What needs to be done:
Find each line in the records below that contains the word "first" and copy those lines. Treat uppercase and lowercase as different.

Dataset entries

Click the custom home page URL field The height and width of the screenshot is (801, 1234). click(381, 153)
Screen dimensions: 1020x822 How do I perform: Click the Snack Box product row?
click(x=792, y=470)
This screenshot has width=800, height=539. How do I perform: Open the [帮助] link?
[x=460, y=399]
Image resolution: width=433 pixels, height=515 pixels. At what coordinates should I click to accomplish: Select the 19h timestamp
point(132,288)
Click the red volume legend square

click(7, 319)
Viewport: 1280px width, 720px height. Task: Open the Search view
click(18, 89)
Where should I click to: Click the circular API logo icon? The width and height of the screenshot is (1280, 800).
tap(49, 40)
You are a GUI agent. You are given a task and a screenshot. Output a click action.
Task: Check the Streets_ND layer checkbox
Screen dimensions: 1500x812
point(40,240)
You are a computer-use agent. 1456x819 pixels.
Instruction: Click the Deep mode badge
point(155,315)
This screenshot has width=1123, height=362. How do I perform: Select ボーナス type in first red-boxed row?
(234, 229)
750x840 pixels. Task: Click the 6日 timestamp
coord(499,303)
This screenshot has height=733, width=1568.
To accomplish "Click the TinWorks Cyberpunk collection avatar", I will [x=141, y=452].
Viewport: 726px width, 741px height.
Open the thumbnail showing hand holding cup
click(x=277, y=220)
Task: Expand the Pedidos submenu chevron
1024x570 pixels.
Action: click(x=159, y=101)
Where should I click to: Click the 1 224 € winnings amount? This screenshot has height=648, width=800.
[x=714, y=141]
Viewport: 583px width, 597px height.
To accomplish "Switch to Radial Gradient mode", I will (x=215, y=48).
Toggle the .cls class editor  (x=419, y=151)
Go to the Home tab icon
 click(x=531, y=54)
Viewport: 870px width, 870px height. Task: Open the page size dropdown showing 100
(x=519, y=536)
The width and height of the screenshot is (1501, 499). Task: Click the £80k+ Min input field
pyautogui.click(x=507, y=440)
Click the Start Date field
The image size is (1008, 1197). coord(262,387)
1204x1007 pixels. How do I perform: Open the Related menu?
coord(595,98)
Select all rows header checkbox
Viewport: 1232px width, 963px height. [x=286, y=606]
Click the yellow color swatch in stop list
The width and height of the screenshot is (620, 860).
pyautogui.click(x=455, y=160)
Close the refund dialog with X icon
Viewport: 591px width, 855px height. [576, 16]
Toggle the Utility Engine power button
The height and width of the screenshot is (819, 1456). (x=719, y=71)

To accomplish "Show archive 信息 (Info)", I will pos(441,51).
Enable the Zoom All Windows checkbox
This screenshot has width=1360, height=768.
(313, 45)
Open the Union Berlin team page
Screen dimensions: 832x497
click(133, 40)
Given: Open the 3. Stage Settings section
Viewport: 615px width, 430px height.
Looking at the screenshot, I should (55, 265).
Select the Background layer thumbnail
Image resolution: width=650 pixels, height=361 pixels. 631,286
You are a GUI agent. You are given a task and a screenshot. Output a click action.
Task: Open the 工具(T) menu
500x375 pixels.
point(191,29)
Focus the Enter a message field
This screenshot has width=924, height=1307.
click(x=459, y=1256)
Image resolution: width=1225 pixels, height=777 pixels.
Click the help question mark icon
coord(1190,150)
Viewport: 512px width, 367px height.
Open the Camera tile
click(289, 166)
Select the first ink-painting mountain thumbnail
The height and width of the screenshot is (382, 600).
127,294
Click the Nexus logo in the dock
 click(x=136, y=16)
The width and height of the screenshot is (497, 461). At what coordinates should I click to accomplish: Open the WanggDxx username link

Output of the exercise:
This screenshot has width=1123, height=362. How do I perform: Select ボーナス type in first red-boxed row?
Select the first ink-painting mountain thumbnail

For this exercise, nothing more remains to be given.